**ARTICLE:**
Containers are clearly not just for new apps, but are being leveraged as a means to enable legacy and monolithic applications to enjoy many of the benefits of containers like portability, rapid scale, and a better fit with DevOps-driven operations. After all, we were promised frictionless portability but what we got was lengthy reimaging times as each public cloud provider standardized on a different imaging format. Maintaining multiple gold images (one per environment per minor branch per major branch per .. well, you get the idea) became an operational nightmare. Containers, like honey badger, don’t care. They’ll slide from OS to OS, from virtual machine to virtual machine, from cloud to cloud. They’re one of the best ways thus far proffered as enabling the nirvana of cost-based seamless cloud migration in the blink of an eye (that’s about 400ms for those of you keeping track).

**DATA LISTING:**
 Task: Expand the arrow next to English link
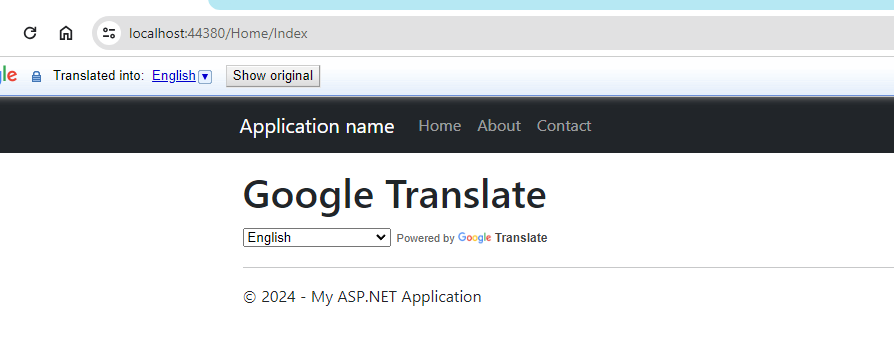[x=205, y=76]
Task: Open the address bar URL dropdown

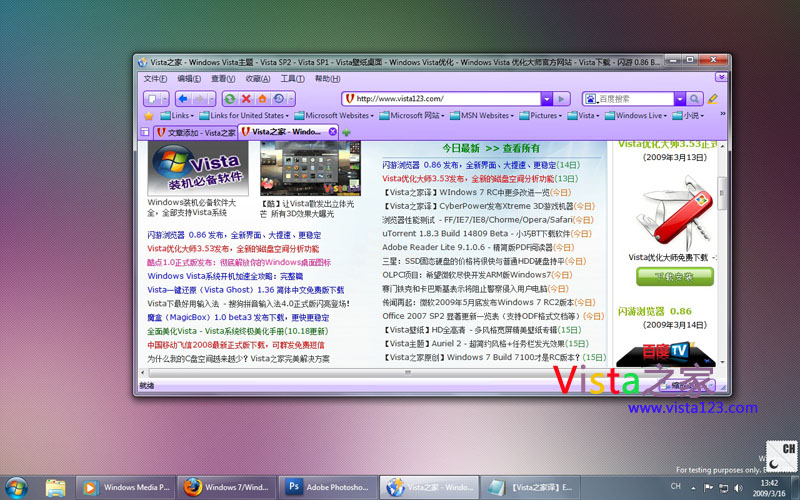Action: click(x=547, y=99)
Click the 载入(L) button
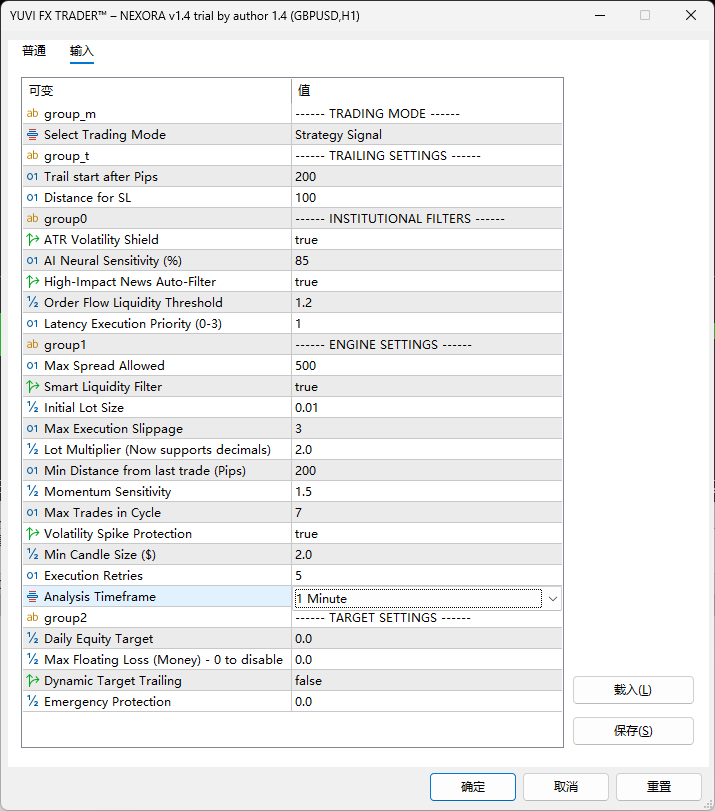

**TASK OBJECTIVE:** In the passage about containers, how long is the blink of an eye said to take?

**TASK RESPONSE:** About 400ms.